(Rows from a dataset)
_ _ _ _ _ _ _

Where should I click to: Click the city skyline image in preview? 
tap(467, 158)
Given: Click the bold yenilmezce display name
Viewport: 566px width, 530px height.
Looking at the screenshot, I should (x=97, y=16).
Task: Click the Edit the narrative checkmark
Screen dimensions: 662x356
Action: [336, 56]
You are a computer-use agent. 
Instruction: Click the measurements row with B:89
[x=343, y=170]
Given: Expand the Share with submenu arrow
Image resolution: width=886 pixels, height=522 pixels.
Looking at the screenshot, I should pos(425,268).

_ _ _ _ _ _ _

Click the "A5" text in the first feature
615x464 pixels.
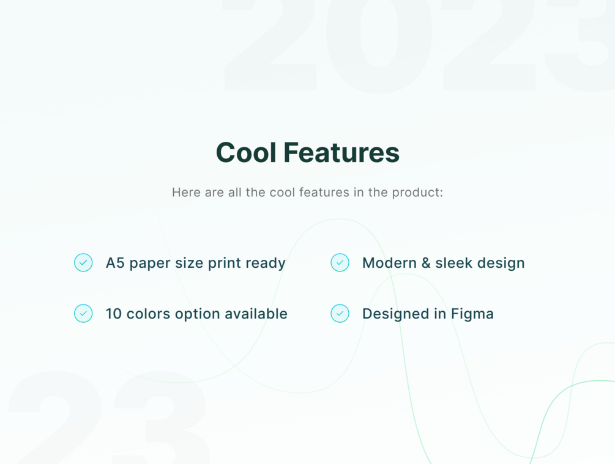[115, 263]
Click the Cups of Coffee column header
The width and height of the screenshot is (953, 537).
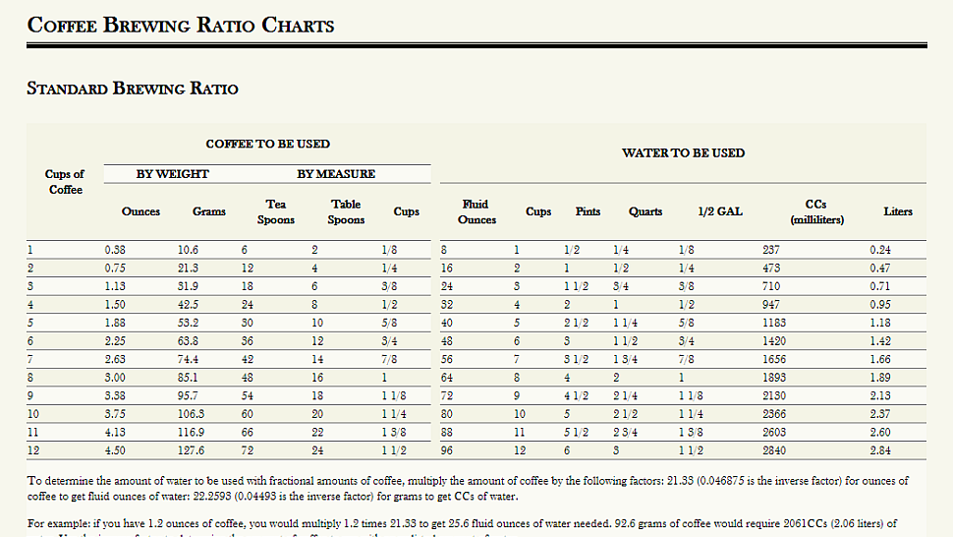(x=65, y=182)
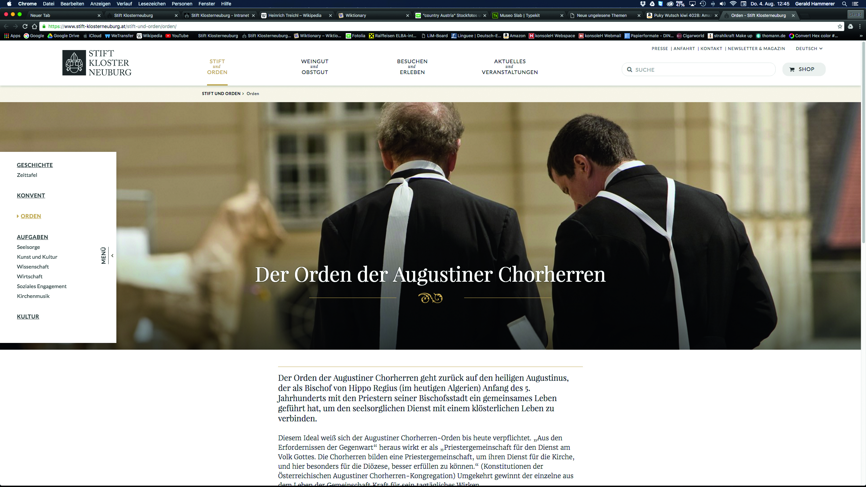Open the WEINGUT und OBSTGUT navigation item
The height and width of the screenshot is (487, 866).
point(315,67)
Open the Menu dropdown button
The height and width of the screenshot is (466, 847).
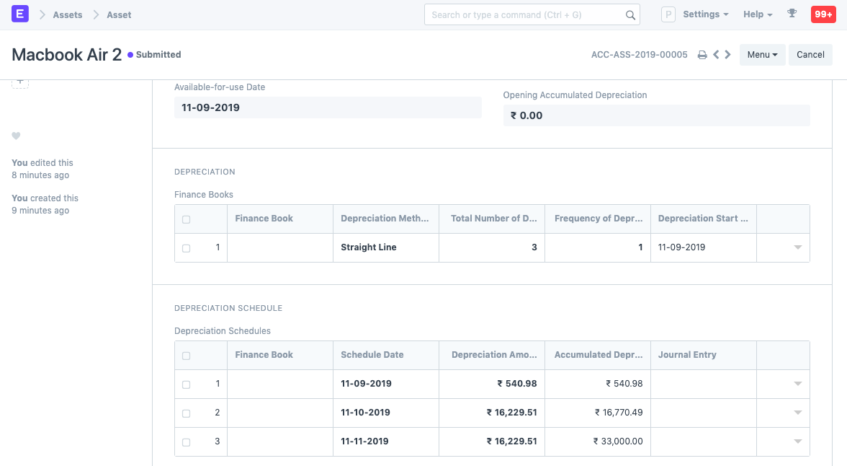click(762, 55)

_ _ _ _ _ _ _

**Task objective**
Rename "Menu" to "Settings" in the entries from the line with "Click the Cups of Coffee column header" up to and including the line with "click(762, 55)", and write those lines out again with nothing else changed. Leave the pictures out of your answer.

**Answer in full**
Click the Cups of Coffee column header
The width and height of the screenshot is (953, 537).
(x=65, y=182)
Open the WEINGUT und OBSTGUT navigation item
The height and width of the screenshot is (487, 866).
point(315,67)
Open the Settings dropdown button
The height and width of the screenshot is (466, 847).
click(762, 55)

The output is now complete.